:: TASK TO CARRY OUT ::
What is needed is an exact copy of the lines from the one containing "At what coordinates should I click to accomplish: Click" through the final line of the material below.

:: TASK INPUT ::
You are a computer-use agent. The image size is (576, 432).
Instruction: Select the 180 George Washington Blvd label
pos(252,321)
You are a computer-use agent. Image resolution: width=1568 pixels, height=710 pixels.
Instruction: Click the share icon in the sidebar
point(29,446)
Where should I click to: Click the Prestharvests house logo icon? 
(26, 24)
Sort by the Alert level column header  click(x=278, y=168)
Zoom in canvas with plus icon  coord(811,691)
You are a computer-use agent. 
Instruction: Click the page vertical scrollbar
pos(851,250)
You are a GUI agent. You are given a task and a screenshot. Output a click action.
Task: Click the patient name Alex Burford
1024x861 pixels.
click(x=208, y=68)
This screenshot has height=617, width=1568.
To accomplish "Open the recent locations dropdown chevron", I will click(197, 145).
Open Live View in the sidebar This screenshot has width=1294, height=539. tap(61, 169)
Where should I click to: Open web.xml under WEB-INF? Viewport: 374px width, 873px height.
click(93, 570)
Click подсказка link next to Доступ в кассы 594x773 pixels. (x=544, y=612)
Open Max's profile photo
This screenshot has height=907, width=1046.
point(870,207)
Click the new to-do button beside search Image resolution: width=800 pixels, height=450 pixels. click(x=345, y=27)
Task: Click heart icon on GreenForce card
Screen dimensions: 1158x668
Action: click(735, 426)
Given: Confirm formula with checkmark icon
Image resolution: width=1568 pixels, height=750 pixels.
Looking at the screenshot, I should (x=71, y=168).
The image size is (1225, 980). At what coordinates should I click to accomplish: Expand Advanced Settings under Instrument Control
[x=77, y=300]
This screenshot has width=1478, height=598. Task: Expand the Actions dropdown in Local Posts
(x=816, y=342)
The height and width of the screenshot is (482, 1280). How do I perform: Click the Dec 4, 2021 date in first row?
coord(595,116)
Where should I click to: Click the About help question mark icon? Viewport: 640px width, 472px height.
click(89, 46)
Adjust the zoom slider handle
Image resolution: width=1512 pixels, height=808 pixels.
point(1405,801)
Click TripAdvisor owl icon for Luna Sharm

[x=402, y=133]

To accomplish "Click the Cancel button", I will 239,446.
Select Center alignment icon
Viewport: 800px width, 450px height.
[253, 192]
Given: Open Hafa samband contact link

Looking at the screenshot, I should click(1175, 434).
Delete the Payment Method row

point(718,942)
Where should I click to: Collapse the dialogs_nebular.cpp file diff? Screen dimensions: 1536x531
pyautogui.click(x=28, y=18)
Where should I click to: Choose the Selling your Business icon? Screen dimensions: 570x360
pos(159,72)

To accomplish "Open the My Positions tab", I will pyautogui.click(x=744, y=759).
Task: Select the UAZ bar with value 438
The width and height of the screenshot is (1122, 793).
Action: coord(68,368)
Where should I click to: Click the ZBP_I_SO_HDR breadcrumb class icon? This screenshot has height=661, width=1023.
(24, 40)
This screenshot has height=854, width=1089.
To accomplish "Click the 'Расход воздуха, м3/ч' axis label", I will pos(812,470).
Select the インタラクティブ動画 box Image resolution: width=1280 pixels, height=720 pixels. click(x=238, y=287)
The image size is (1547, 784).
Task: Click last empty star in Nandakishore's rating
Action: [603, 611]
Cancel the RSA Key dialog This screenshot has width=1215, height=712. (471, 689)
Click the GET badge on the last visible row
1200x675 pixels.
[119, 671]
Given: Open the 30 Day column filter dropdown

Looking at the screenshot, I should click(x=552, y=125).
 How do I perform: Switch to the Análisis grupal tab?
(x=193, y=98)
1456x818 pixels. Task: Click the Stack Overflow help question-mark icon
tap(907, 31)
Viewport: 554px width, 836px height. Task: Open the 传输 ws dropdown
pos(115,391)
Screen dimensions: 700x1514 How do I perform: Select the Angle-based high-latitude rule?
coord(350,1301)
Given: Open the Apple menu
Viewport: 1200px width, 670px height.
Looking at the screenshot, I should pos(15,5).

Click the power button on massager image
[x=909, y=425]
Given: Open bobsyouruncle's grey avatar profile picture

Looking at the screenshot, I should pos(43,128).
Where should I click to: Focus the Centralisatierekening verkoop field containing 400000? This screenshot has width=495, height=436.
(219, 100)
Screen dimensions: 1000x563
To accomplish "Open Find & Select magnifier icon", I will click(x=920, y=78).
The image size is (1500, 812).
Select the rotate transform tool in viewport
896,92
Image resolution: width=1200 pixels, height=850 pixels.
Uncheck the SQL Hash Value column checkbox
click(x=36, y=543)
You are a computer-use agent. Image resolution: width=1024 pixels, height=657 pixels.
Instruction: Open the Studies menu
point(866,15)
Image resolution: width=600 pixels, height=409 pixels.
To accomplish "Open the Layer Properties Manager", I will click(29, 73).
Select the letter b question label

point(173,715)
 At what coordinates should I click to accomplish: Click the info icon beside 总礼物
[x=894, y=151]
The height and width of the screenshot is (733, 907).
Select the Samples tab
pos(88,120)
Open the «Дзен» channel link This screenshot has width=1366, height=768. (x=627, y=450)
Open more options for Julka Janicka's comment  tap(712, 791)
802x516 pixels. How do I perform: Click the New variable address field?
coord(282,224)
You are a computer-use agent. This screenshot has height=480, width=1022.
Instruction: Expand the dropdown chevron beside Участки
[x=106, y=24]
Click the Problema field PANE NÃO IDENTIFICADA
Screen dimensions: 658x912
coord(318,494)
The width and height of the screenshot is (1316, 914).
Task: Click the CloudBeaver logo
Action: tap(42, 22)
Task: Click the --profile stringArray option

:: SOLUTION FOR THIS TASK ::
 At what coordinates should I click to accomplish: Click the info icon beside 总礼物
[x=894, y=151]
The height and width of the screenshot is (733, 907).
Select the Samples tab
pos(88,120)
Open the «Дзен» channel link This screenshot has width=1366, height=768. (x=627, y=450)
Open more options for Julka Janicka's comment  tap(712, 791)
802x516 pixels. How do I perform: Click the New variable address field?
coord(282,224)
You are a computer-use agent. This screenshot has height=480, width=1022.
Instruction: Expand the dropdown chevron beside Участки
[x=106, y=24]
Click the Problema field PANE NÃO IDENTIFICADA
Screen dimensions: 658x912
coord(318,494)
The width and height of the screenshot is (1316, 914).
Task: Click the CloudBeaver logo
Action: tap(42, 22)
Task: Click the --profile stringArray option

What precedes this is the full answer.